If you need assistance in coping with public sexual harassment or assault, please contact the DC Rape Crisis Center (DCRCC) 24/7 crisis hotline at 202-333-RAPE (202-333-7279).

“What I Learned From Reporting Sexual Harassment on Metro.”

Location: Green Line, L’Enfant Plaza (Metro/WMATA)
Time: Daytime (9:30am-3:30pm)

Yesterday around 12:45pm I witnessed a very large man (6’4″, 250 lbs.) rapping/singing as he approached two young women on the train. He sat down on their armrest, ran his fingers through their hair, across their faces, shoulders, neck etc. while asking questions like “So do you spit or swallow?” You get the picture.

The women tried pushing his hand away each time he reached for them, but he was able to grab them anyway. The train was mostly full, and no one said a word or acknowledged what was happening. Eventually the sexual harassment got so blatant that an elderly woman sitting adjacent to them warned the man that “She’ll call the cops if you don’t stop!”

He more or less ignored the warning, moved back one row, and occupied the empty seat next to a young woman sitting by the window. In no time, he was all over her too. I started to press the red emergency call button on the train to summon police, but I remembered the recent Post article about how train operators have been disabling those buttons. So I noted the train car #, got off at the next stop (Archives/Navy Memorial), went right to the station manager’s booth and urgently told him to call the police and send them to that car, explaining how the guy was groping women with impunity.

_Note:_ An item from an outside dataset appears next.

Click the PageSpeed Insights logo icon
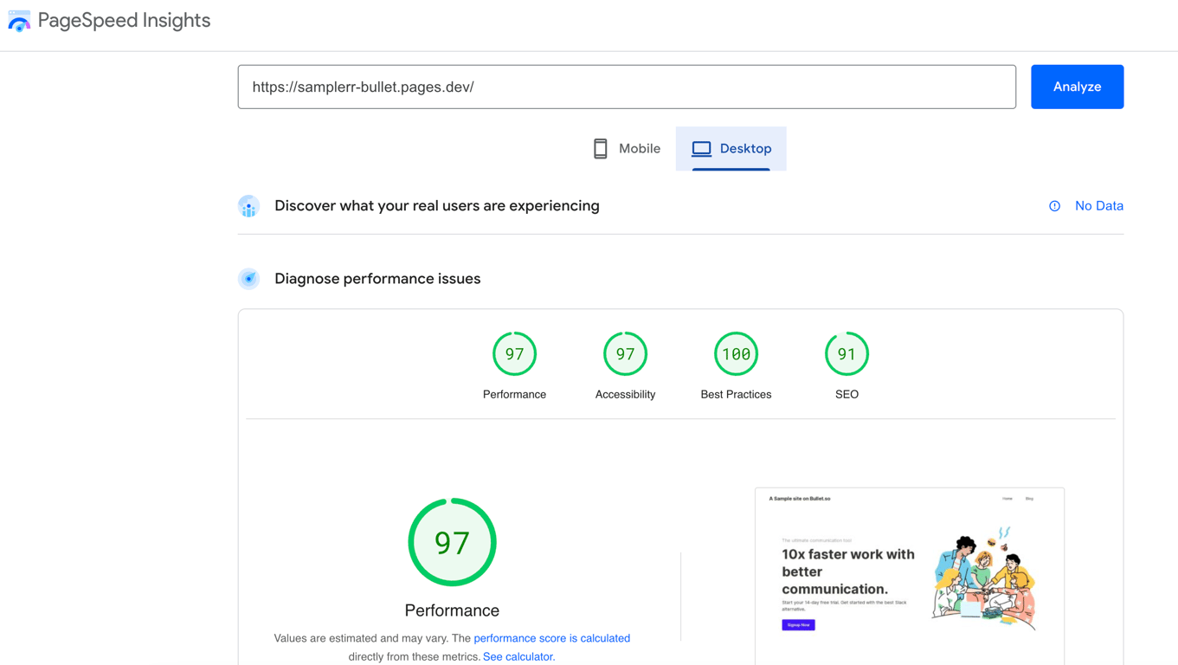The width and height of the screenshot is (1178, 665). pos(19,21)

What I Learned From Reporting Sexual Harassment on DC Metro/WMATA
Whether the event is happening at the moment or occurred months ago, we strongly encourage you to report to Metro Transit Police (MTP): www.wmata.com/harassment or 202-962-2121. You can do so anonymously!

The Metro employee in the booth nodded, closed the booth door he had opened to hear my plea, and promptly went back to whatever he was doing(!!!) I stuck around in case he wanted me to give him the suspect’s description, but no — that was the end of that. The guy in the station manager’s booth apparently had better things to do. I was fuming.

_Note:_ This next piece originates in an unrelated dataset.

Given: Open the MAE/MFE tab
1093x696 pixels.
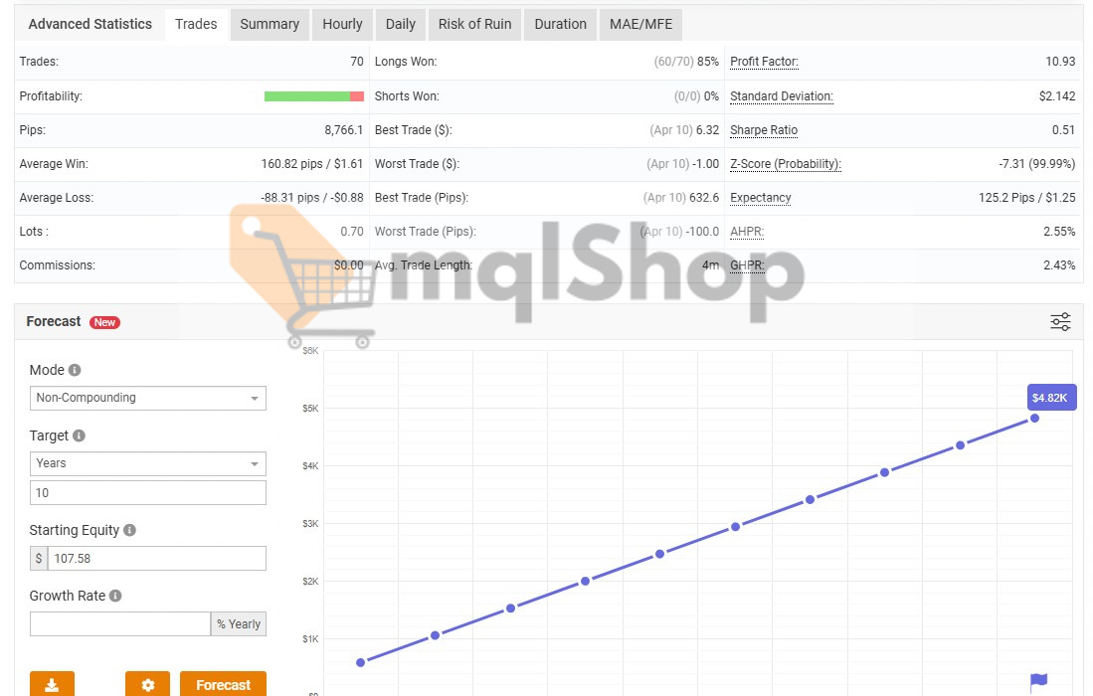Looking at the screenshot, I should coord(640,24).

About 15 minutes later, I called Metro Transit Police and asked if they received any call from the Archives/Navy Memorial station. I was put on hold while they checked with the police dispatcher… and no, no such report had come in. This was the first the police had heard of it. Metro Transit Police then put me on hold once more while they called the Archives/Navy Memorial station manager to inquire. When the MTP officer came back on the line with me, she said the station manager had just told her that “No one at the station remembers anyone reporting anything.” So apparently, only 20 minutes after I practically begged the Metro employee to call the cops, he developed a case of amnesia. Interesting.

My next call was to Metro Customer Assistance to report this WTF situation. The customer service rep was pleasant, said “We take sexual harassment issues very seriously,” and that she’d tell the Archives/Navy Memorial station’s supervisor to look into the matter. “Will there be any follow up I can expect?” I asked her. Not really, was the response. These are personnel matters and can’t be disclosed. (sigh)

So the moral of the story– if you’re on the metro and need police, CALL THEM DIRECTLY. Reporting harassment to Metro employees might get you nowhere.

Emphases by CASS.
Submitted 7/30/13 by “RM.”

NOTE FROM CASS

WMATA is currently in the process of completing the next step of its anti-harassment campaign — conducting all all-staff training on responding to sexual harassment and assault — that we helped push them to implement in 2012. Until that training is complete (we’ll keep you posted!), WMATA continues to advise folks to report incidents directly to the harassment portal and Metro Transit Police; www.wmata.com/harassment or 202-962-2121; rather than station managers or other employees who might not be trained.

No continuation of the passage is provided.